The bake of the week is fruit cake. I will be cutting the cake into small bites to increase the yield. As always one batch serves the entire OR.
Fruitcake was actually developed in ancient Rome as a way to get dense calories and nutrition into soldiers who were at war. The first fruitcakes were made up of a blend of mashed barley, pomegranate seeds, raisins, pine nuts, and honeyed wine. This dessert, called Satura, was very shelf stable and able to be carried into battle and sustain the soldiers.
(Aside: life in the OR is a battle and the healthcare workers are soldiers in that battle. I’ve used that idea as a metaphor before and it continues.

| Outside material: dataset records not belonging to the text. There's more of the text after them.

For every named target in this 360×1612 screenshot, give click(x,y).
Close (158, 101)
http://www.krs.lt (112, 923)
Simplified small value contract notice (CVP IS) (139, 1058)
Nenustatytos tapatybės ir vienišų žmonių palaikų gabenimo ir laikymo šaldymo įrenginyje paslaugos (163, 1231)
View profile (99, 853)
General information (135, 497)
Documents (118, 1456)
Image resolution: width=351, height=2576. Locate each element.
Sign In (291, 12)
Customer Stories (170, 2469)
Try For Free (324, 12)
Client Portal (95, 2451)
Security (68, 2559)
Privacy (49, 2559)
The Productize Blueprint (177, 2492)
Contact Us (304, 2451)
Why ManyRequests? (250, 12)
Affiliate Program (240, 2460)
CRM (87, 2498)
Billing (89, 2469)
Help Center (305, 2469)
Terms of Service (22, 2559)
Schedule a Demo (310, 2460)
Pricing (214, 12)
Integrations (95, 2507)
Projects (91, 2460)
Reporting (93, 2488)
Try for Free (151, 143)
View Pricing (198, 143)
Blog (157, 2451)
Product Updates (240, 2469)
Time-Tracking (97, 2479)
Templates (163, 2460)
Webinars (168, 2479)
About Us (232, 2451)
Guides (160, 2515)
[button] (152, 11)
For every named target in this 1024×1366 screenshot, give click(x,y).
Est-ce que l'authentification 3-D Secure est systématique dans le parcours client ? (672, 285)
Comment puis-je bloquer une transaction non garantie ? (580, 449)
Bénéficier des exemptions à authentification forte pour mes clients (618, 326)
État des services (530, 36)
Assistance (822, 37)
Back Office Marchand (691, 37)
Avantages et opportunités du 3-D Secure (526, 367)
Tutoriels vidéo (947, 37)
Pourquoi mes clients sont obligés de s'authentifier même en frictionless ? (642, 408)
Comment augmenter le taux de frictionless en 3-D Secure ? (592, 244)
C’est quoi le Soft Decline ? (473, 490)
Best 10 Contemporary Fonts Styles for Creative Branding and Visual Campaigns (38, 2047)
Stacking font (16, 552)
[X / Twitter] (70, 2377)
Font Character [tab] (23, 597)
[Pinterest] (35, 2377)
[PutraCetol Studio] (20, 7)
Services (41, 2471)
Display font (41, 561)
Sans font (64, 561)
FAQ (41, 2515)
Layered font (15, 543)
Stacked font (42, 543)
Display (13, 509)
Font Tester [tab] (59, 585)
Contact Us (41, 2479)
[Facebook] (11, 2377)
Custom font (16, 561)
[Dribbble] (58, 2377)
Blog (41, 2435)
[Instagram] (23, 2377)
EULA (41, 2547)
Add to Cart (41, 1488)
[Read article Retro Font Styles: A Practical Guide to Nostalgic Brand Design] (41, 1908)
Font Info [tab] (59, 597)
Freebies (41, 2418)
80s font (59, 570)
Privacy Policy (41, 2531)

No idea how this idea keeps threading through the posts)
Women also struggled during ancient Rome for rights. You see the connection. Or do i have to draw you a picture?
Fruitcake as we know it evolved and was brought to America by the colonists before the Revolution. The recipe used today has things that an 18th century kitchen would have: eggs, sour milk or buttermilk, flour, and sugar. Fun fact, sodium bicarbonate, or baking soda, was not discovered until the late 18th century, and use of it as a leavening agent was not until around then. Bakers sometimes used ash from trees as a leavening agent. Ash is basic and when combined with the acidic sour milk produces carbon dioxide gas which is a leavener and lifts up the dough (sorry, I couldn’t resist). Dried fruit is added to the batter and the dough is baked, yielding fruitcake. Of course, sodium bicarb is sometimes taken as a treatment for sour stomach, or indigestion. Indigestions may be caused by too much gastric juices, or acid. The sodium bicarb neutralizes the overproduction of stomach acid.
Neat little circle.
As always, OR nurses have to be able to think quickly and see solutions to obstacles and problems in the cases. The recipe for fruitcake didn’t spell out specific dried fruits to use and I used what I had in the baking pantry. This fruitcake is made with dried raspberries, dried blueberries, and dried cranberries.
As Cookie Thursday is a Thing is about experimentation let’s see how this goes. Of course, what is considered traditional fruitcake is baked in November and “fed” brandy every week until Christmas. I am sure I will be disappointing some of my coworkers by denying them that.